For some women, PMS symptoms are mild. For others, it can significantly affect daily routines, energy levels, and overall quality of life.

The menstrual cycle is broken up into phases:

  • Follicular phase: Begins on the first day of your period and lasts until ovulation. During this phase, the body prepares for ovulation as estrogen and follicle-stimulating hormone (FSH) gradually rise after menstruation.
  • Ovulation: Occurs mid-cycle. Just before ovulation, estrogen and luteinizing hormone (LH) peak and then decline, triggering the release of an egg.
  • Luteal phase: Starts after ovulation and lasts until your next period begins. Progesterone rises as the body prepares for a potential pregnancy, while estrogen increases slightly before both hormones fall. These hormonal shifts contribute to PMS-related changes and ultimately trigger menstruation.

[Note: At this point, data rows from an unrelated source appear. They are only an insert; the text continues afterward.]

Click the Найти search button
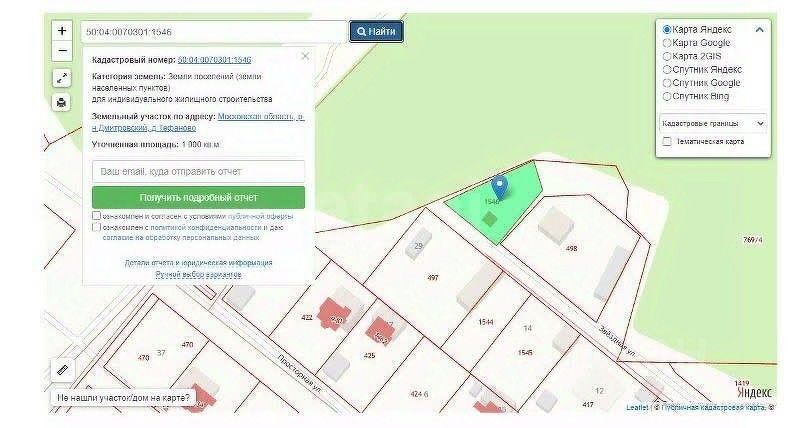coord(376,31)
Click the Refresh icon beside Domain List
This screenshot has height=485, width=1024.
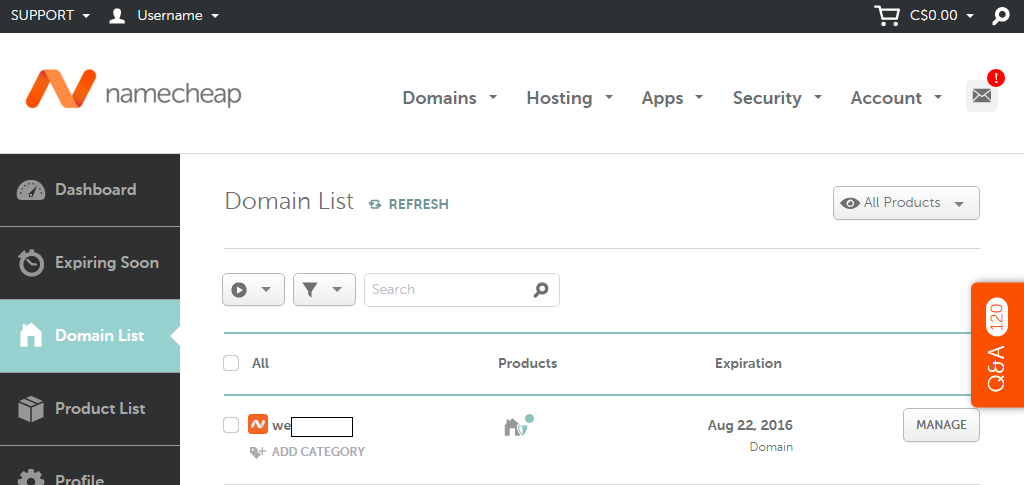coord(375,204)
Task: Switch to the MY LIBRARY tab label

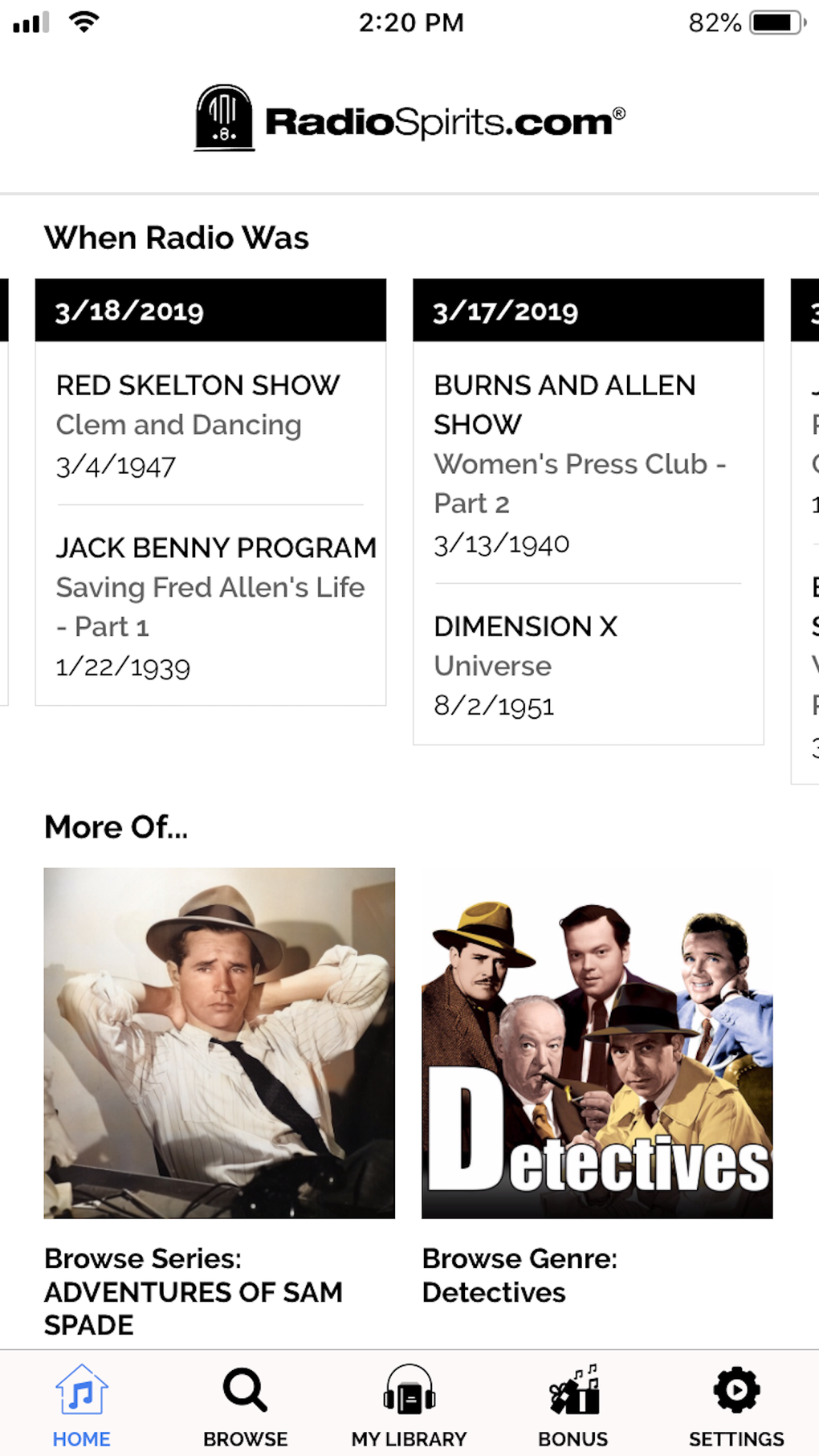Action: [409, 1438]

While estrogen and progesterone are best known for regulating reproduction, they can also influence insulin sensitivity and glucose metabolism. 

These hormonal changes throughout the menstrual cycle are normal. Not everyone experiences PMS symptoms or changes in glucose variability, and when changes do occur, they are typically temporary. As the cycle returns to the follicular phase, hormone levels reset, and glucose patterns often follow suit.

What Is Glucose Variability?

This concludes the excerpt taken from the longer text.